Just wish we could have a cold winter to slow them down and a warm spring for once.

Cheers, Mick.

Re: Large colonies

PostPosted:02 Nov 2020, 09:36
by Patrick
The mountain method is a variation of the old dunking a bag of sugar in water and then simply putting it on the top bars within a spare super. An upturned Ashworth or similar tray feeder can also function as a deep eke. Be interested in how you get on.

It sounds like you have great local bees around you, which is a bonus. I still reckon you could dial them back laying in the summer by not giving the queen the run of so many boxes?

I think you have said before you don’t get a late summer flow so maybe the summer feeding is stimulating additional continuous laying during a time they would normally be slowing down. One of the effects of heavy autumn feeding on a couple of boxes may be restricting brood nest size but with the run of so many boxes this presumably isn’t happening. As I say, not a bad problem to have but I also wonder if protein (i.e. pollen) availability ever becomes an issue if you have rotten weather and late springs?

Re: Large colonies

PostPosted:02 Nov 2020, 10:28
by Chrisbarlow
I had to Google mountain camp board.

Dry granulated sugar poured/tipped on a piece of news paper directly on top of the frames as a winter feed if any one else was curious.

It's named after the poster on beesource forum who posted it and got folk interested on that board. A chap called "mountain camp"

Why not Mick, I suspect in these warmer cold winters it would work a treat

Re: Large colonies

PostPosted:02 Nov 2020, 10:38
by Chrisbarlow
Patrick wrote:
02 Nov 2020, 09:36
. One of the effects of heavy autumn feeding on a couple of boxes may be restricting brood nest size
About 6yrs ago I attend a new beekeepers apiary who was prepping for winter in September. They were concerned that there bees didn't have enough feed. They had them in a brood and a half. I popped round to assess the colony. I have never seen a hive so full of stores. I hefted it and thought I was trying to heft the stand which I thought was concreted in to the floor. I didn't inspect but suspected there would be no laying room. We took off the rapid feeders that was full of syrup.

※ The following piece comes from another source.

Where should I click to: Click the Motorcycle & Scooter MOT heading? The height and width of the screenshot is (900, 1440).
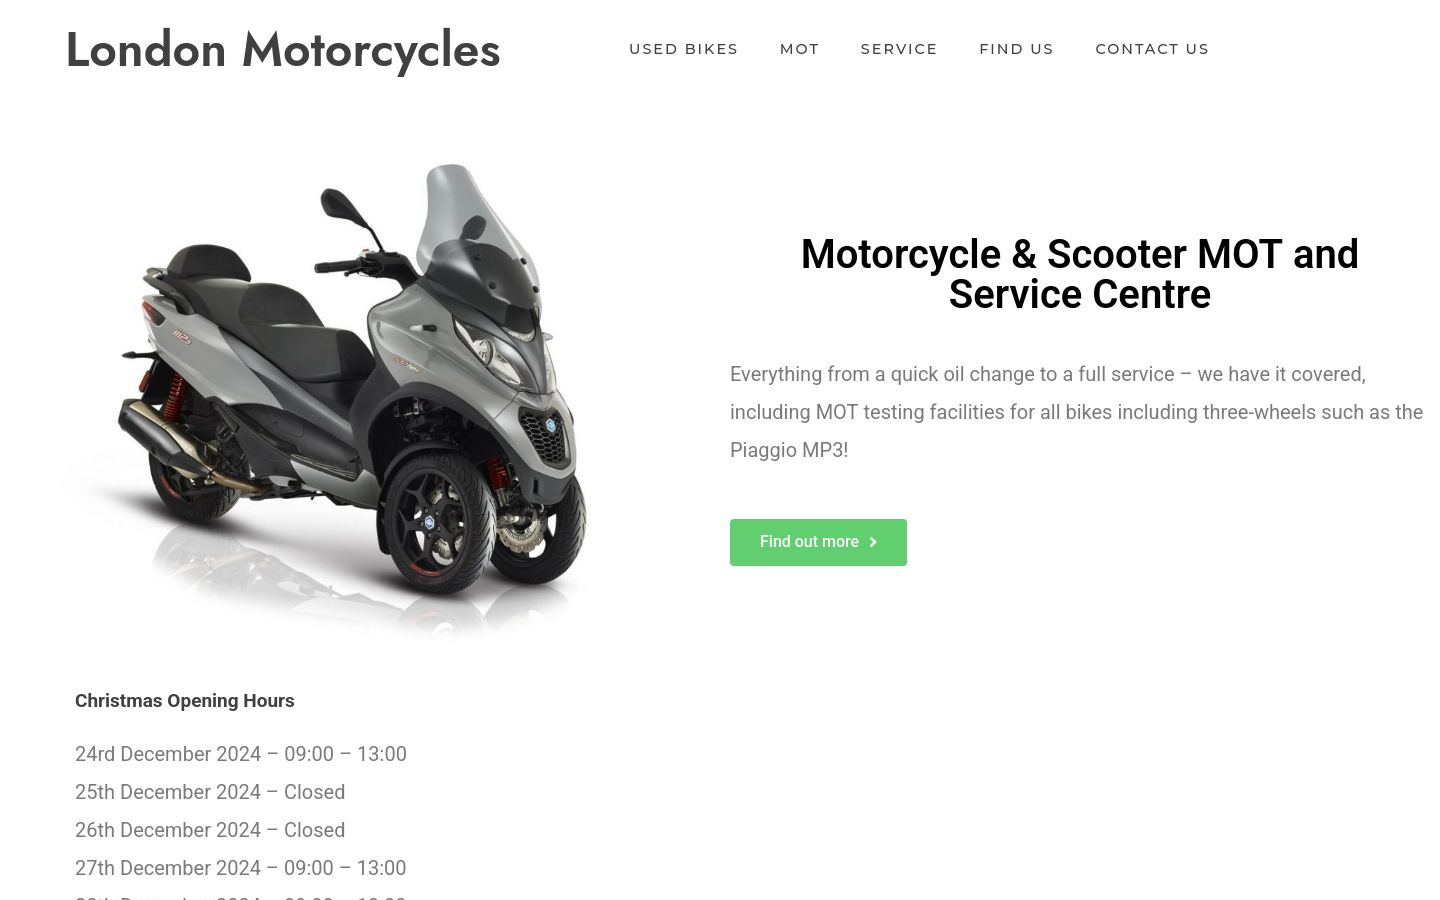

I told them to leave it be and treat for varroa in December.

I suspected it would fail over winter due to no brood space. It came out of winter rammed with bees and swarmed early in the end.

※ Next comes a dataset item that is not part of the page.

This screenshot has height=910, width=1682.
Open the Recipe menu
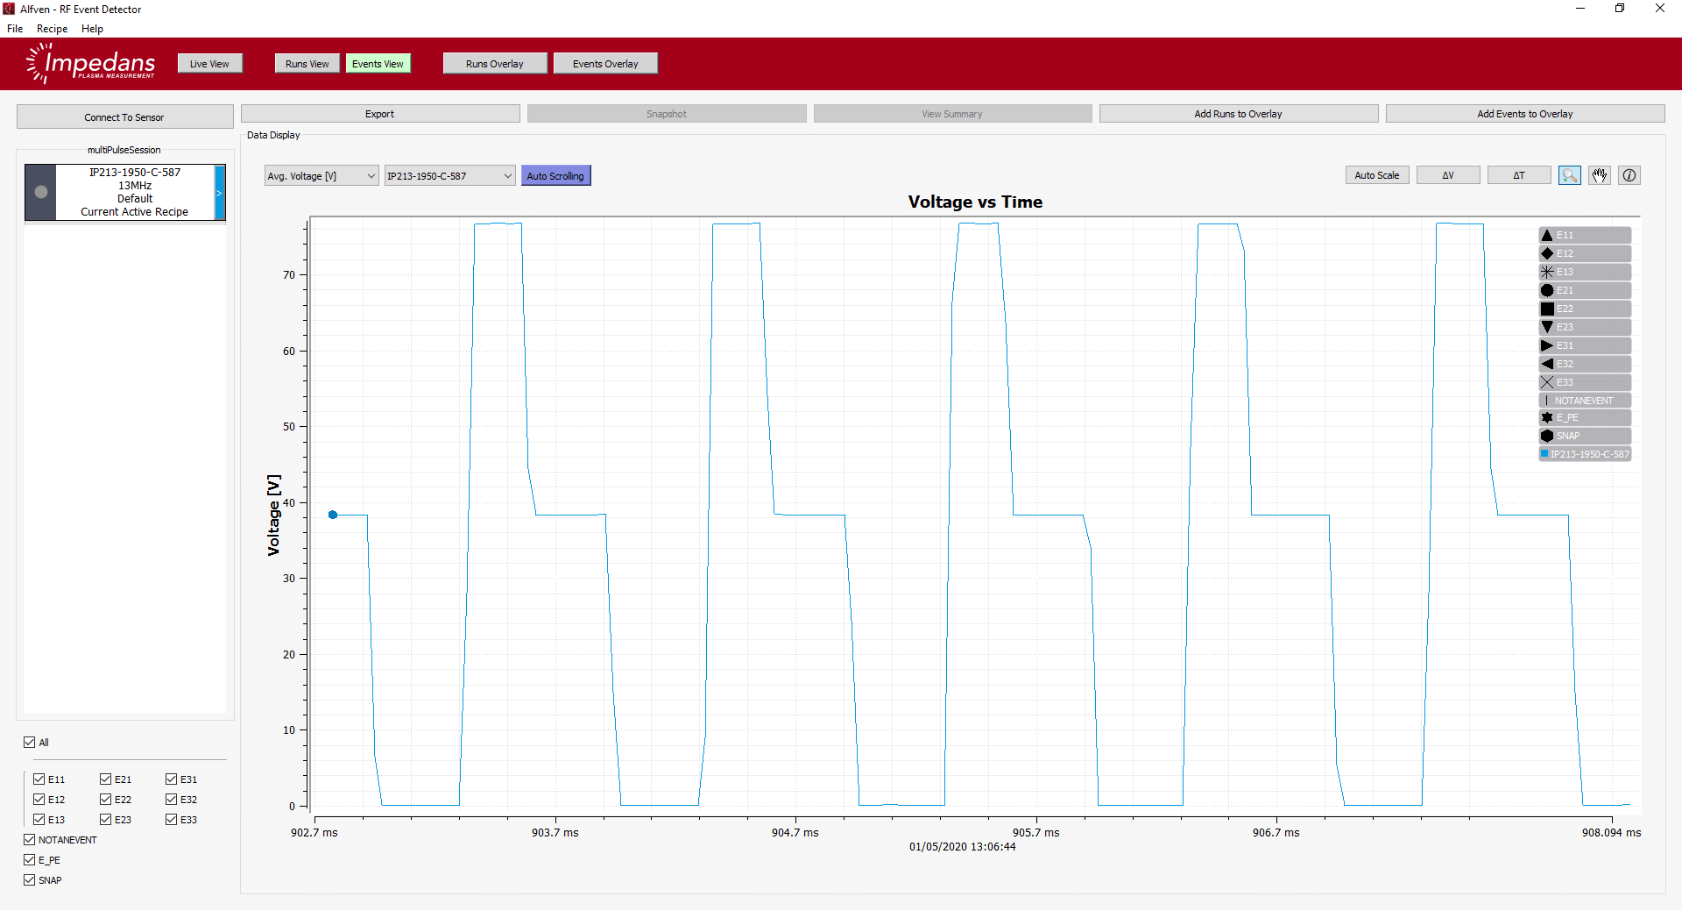(x=52, y=29)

I'm not convinced over feeding bees is an issue. If it is, I do suspect that an awful lot more beekeepers lose bees through starvation than overfeeding

Re: Large colonies

PostPosted:02 Nov 2020, 16:08
by Patrick
Chrisbarlow wrote:
I'm not convinced over feeding bees is an issue. If it is, I do suspect that an awful lot more beekeepers lose bees through starvation than overfeeding
Absolutely right. I have never seen a colony die out from overfeeding but plenty from the opposite (frequently over optimistic assumptions about the amount of honey remaining by leaving (mainly empty) supers on.

In this case I was wondering if restricting the brood nest temporarily would achieve the same outcome of deferring Mikes build up a bit.